David, l'iceman che ruggisce come un leone
David, come ormai ci ha abituati e come ha confermato anche Spalletti, va a intermittenza e anche stasera stesso copione. Partito un po' sottotono, si è acceso pian piano e in un minuto ha svoltato la partita. Su una palla perfetta di Yildiz il canadese non riesce ad agganciare e spreca una chiara occasione da gol. Ma passano pochi secondi e arriva il gol del vantaggio: passaggio in lob di Locatelli, David lotta, protegge palla e imbuca Meret. Lo stadio esplode e parte la classica esultanza con i compagni. Dopo la rete, David resta concentrato e continua a lottare su tutti i palloni. Un chiaro segnale. Jhonny, come lo chiamano i tifosi, è rientrato con la stessa grinta ma ha avuto meno lucidità rispetto al primo tempo. La strada è ancora lunga, ma è sicuramente quella giusta. E il popolo bianconero se lo coccola, a suon di standing ovation.

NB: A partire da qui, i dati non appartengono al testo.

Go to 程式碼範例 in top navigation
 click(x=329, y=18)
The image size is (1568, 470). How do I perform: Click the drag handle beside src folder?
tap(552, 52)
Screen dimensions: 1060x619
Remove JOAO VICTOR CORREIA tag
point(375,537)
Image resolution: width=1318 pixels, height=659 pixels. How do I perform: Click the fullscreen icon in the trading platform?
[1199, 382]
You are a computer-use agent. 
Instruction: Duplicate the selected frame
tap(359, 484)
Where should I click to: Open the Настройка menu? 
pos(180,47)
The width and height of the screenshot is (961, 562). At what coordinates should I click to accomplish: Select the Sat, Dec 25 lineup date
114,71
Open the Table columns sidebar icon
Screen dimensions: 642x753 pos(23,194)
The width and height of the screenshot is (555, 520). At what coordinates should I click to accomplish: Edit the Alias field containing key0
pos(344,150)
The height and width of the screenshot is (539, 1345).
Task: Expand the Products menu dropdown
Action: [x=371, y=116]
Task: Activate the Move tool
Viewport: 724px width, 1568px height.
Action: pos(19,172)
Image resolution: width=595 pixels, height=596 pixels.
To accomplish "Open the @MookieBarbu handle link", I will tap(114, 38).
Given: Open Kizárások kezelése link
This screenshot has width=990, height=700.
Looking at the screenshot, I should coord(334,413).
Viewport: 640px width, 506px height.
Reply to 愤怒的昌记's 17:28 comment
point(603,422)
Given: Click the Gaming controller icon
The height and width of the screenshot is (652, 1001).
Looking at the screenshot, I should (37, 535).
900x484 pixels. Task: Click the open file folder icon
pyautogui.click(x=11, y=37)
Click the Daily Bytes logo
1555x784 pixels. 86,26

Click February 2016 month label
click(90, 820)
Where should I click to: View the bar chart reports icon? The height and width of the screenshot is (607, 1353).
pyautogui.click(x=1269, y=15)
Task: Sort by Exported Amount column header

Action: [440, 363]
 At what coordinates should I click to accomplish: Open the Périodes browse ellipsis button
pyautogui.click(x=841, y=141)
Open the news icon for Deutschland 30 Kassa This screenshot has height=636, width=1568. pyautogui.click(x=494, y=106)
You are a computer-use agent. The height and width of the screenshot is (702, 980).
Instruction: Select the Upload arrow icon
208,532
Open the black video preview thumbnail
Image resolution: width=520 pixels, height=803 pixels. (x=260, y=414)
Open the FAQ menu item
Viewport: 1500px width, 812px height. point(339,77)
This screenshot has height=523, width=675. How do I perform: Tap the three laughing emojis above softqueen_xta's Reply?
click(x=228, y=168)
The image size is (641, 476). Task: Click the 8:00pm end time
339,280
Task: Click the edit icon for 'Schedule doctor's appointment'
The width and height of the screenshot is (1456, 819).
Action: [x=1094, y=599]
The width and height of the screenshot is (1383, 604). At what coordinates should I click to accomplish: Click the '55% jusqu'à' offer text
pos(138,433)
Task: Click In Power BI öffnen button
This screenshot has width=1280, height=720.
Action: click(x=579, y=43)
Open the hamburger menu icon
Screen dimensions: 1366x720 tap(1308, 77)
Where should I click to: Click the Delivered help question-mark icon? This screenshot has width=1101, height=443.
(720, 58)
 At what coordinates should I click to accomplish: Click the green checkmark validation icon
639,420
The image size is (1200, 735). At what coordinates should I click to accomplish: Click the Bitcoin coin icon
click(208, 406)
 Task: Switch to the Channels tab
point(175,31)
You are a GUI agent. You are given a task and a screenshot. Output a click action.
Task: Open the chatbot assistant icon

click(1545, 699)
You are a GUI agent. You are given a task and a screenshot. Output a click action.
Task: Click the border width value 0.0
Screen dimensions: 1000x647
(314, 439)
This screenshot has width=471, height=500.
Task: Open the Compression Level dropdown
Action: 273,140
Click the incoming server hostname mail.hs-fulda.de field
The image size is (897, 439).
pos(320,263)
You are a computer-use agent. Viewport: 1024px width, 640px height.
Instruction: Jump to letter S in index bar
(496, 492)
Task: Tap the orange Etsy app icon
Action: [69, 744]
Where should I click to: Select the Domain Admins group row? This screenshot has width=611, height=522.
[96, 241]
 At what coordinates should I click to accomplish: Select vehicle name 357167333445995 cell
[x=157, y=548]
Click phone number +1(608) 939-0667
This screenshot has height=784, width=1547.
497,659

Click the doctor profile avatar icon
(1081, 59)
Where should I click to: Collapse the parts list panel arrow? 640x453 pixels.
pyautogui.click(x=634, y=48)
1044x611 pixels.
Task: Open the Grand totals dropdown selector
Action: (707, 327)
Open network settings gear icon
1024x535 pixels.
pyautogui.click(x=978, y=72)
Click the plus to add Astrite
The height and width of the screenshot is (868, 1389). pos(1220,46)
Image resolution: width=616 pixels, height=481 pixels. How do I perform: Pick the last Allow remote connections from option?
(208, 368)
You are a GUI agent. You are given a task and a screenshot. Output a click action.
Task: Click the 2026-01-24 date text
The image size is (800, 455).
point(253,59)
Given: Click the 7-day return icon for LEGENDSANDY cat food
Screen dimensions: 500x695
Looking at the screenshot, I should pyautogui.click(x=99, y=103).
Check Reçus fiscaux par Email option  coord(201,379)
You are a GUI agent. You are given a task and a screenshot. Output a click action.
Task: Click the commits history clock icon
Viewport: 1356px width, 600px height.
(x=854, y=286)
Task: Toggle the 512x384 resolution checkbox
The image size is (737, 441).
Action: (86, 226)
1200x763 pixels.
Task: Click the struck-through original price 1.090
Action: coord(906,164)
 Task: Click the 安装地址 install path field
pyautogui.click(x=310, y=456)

Yildiz, la fucilata nella notte dello Stadium
Kenan Yildiz c'è sempre e anche contro il Napoli ha timbrato il cartellino. Sfruttato poco nel primo tempo, dalle sue fiammate sono nate molte occasioni che però la Juve non è riuscita a concretizzare. Ma il numero 10 turco non ha mai perso la grinta e ha continuato a lottare, servendo assist e partecipando a tutta la manovra. Si è preso anche un giallo per recuperare una brutta palla persa dal solito Cambiaso. Al minuto 77' ha sfruttato un regalo di Juan Jesus, raccolto un assist di Miretti e siglato il raddoppio Juve.